TASK GOAL: Your answer should repeat exactly the lines from the one holding "Given: Switch to the Mandatory tab" through the end of the data, and it should contain no pictures.

RECORDS PROVIDED:

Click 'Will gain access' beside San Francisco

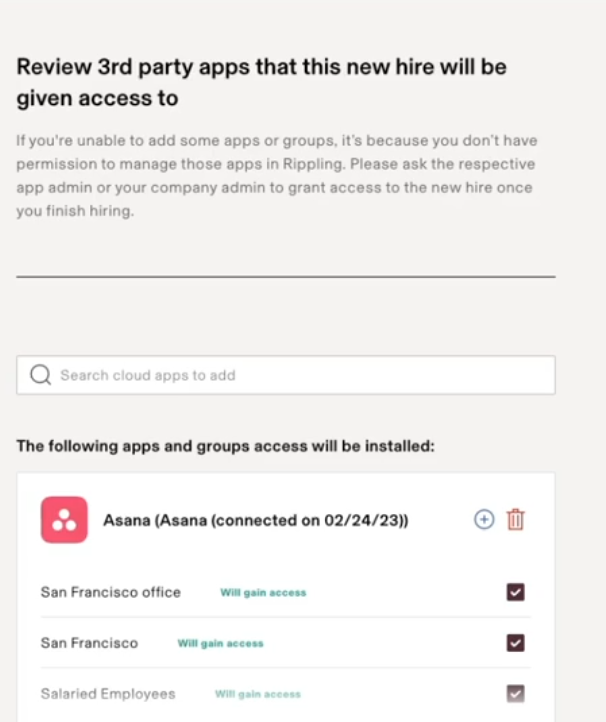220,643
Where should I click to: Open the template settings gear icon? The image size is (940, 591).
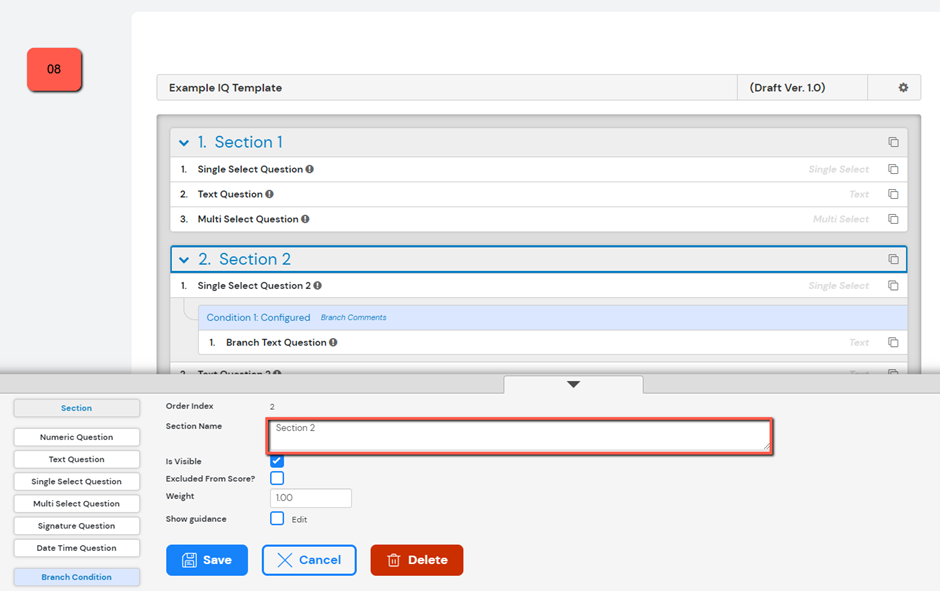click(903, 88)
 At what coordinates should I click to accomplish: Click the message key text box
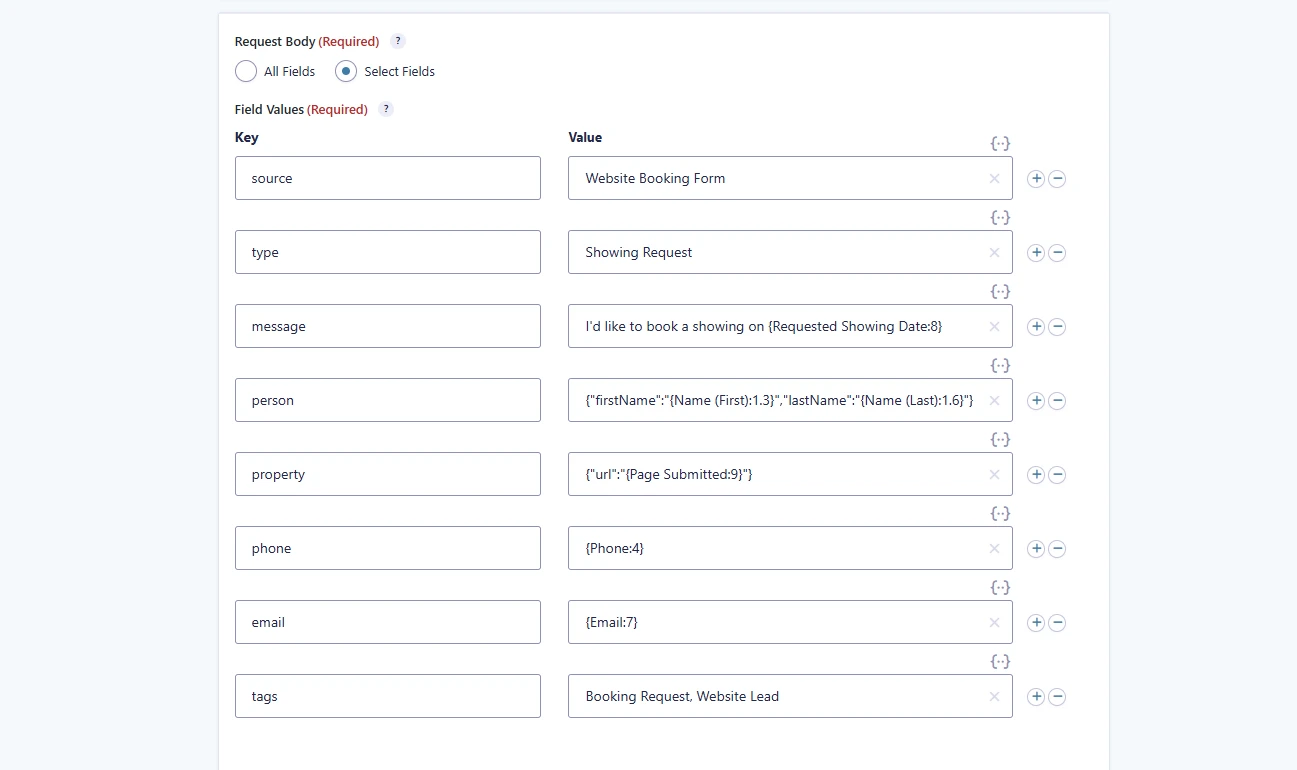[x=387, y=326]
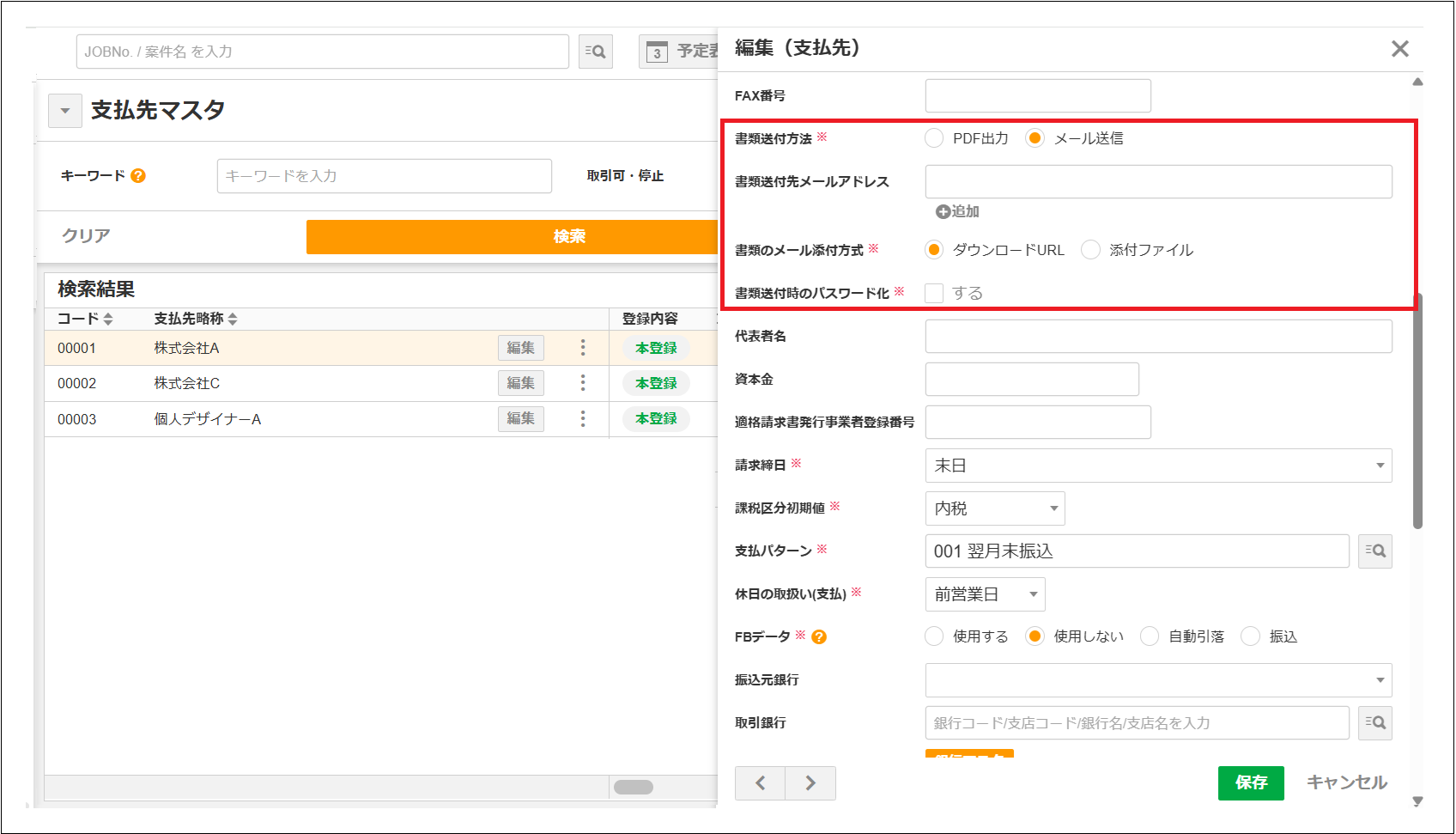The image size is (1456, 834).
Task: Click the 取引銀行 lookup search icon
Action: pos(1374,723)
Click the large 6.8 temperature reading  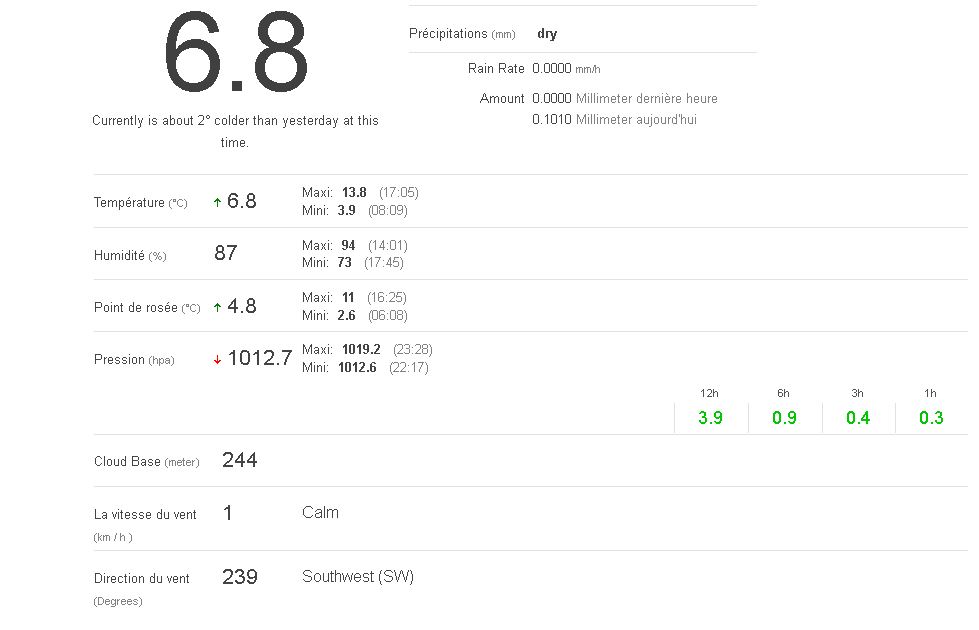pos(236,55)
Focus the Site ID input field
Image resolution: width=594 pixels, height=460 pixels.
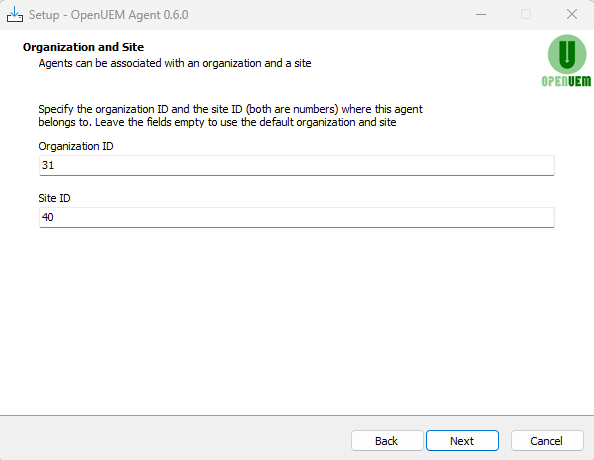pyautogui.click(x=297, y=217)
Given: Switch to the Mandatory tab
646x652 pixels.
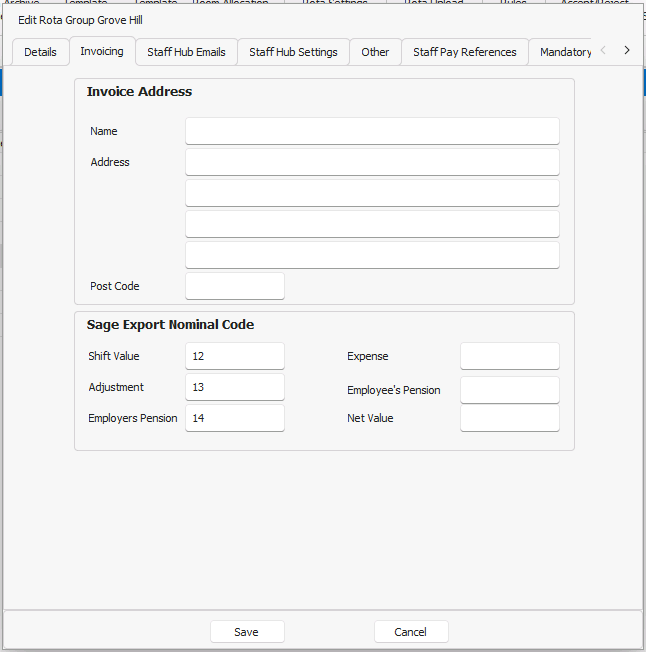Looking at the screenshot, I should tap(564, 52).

YOUR SOLUTION:
Given: Switch to the Mandatory tab
646x652 pixels.
Looking at the screenshot, I should tap(564, 52).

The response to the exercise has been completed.